# [STUDY TEXT]
_ _ _ _ _ _ _

Hanoi, 1993.  Feelings from the all-too-recent Vietnam War were still vivid. Vietnam was recovering and reached out to the WHO for help in the health sector. The current national budget for all health care was only a pittance, $2 per person. While there was poor communication and no formal diplomatic relations between the US and Vietnam, fax and phone lines between France and Vietnam were functional, and I was invited to represent HKI at the first meeting of INGOs in Vietnam to decide how best to fight preventable blindness. Others present included CBM, Sightsavers, and the Fred Hollows Foundation. The number one problem then, as now, was cataract. FHF offered to provide operating microscopes to each of the 55 provinces.  Helen Keller International adopted 5 provinces, CBM adopted 9, etc. Helen Keller International funding came from the Sasakawa Foundation.

_ _ _ _ _ _ _

# [TASK REQUIREMENTS]
1. Write out the part of the Hanoi passage that opens with the words containing "Hanoi, 1993.  Feelings" and closes with "the Sasakawa Foundation.".
2. Decide whether each statement agrees with the Hanoi passage, answering yes or no and quoting the words that settle it: (a) The national budget for all health care came to $2 per person. (b) CBM adopted 5 provinces. (c) Helen Keller International's funding came from the WHO.
The records play no part in this work.

_ _ _ _ _ _ _

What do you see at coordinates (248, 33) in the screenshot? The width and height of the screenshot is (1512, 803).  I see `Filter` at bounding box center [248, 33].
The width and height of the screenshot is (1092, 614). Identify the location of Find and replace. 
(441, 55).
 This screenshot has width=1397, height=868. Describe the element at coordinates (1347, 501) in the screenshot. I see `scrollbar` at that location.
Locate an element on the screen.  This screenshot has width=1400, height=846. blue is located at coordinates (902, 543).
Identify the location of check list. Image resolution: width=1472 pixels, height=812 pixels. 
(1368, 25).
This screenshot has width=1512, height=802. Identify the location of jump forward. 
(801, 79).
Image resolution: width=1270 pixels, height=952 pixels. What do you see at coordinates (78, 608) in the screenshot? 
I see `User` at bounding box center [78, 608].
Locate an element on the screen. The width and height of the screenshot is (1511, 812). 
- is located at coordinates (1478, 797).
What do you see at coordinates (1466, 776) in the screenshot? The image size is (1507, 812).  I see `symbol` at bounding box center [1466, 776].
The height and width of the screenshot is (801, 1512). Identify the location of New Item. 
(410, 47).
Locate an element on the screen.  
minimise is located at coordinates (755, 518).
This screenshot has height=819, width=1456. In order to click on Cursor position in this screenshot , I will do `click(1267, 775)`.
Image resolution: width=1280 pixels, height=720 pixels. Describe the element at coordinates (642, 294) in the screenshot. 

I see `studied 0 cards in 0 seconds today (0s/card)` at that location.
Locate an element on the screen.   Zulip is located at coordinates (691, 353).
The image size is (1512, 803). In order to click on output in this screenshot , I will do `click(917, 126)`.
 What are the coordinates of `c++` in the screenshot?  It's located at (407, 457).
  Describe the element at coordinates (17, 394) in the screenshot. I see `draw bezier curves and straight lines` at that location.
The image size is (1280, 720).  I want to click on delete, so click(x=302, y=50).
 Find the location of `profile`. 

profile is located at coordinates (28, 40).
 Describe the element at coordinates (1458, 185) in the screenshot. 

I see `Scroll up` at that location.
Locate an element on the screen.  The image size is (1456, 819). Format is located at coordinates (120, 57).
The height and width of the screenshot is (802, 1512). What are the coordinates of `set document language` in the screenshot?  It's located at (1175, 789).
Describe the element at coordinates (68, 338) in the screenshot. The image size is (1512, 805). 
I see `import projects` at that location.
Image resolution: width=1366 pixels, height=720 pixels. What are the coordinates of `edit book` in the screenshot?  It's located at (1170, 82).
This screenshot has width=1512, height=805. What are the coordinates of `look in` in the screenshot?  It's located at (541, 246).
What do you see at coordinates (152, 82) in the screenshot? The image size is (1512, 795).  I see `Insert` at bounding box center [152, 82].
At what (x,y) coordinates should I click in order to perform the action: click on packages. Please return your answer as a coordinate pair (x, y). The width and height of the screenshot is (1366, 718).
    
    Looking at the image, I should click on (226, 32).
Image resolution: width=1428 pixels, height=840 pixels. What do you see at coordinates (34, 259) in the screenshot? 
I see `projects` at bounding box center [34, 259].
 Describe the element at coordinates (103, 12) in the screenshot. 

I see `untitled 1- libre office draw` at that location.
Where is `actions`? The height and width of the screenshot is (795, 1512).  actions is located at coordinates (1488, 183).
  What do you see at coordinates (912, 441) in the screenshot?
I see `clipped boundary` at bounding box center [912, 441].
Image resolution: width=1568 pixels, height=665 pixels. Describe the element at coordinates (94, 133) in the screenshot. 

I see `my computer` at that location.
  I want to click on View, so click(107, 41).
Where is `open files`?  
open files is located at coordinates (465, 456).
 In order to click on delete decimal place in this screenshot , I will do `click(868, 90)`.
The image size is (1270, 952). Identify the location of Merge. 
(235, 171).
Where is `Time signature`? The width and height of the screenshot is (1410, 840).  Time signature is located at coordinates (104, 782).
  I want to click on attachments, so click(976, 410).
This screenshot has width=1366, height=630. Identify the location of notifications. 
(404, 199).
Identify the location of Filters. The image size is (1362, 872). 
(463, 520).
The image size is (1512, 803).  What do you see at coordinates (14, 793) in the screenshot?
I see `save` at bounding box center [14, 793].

_ _ _ _ _ _ _

# [ANSWERS FOR THIS EXERCISE]
1.
Hanoi, 1993.  Feelings from the all-too-recent Vietnam War were still vivid. Vietnam was recovering and reached out to the WHO for help in the health sector. The current national budget for all health care was only a pittance, $2 per person. While there was poor communication and no formal diplomatic relations between the US and Vietnam, fax and phone lines between France and Vietnam were functional, and I was invited to represent HKI at the first meeting of INGOs in Vietnam to decide how best to fight preventable blindness. Others present included CBM, Sightsavers, and the Fred Hollows Foundation. The number one problem then, as now, was cataract. FHF offered to provide operating microscopes to each of the 55 provinces.  Helen Keller International adopted 5 provinces, CBM adopted 9, etc. Helen Keller International funding came from the Sasakawa Foundation.

2.
(a) Yes: "The current national budget for all health care was only a pittance, $2 per person."
(b) No: "Helen Keller International adopted 5 provinces, CBM adopted 9, etc."
(c) No: "Helen Keller International funding came from the Sasakawa Foundation."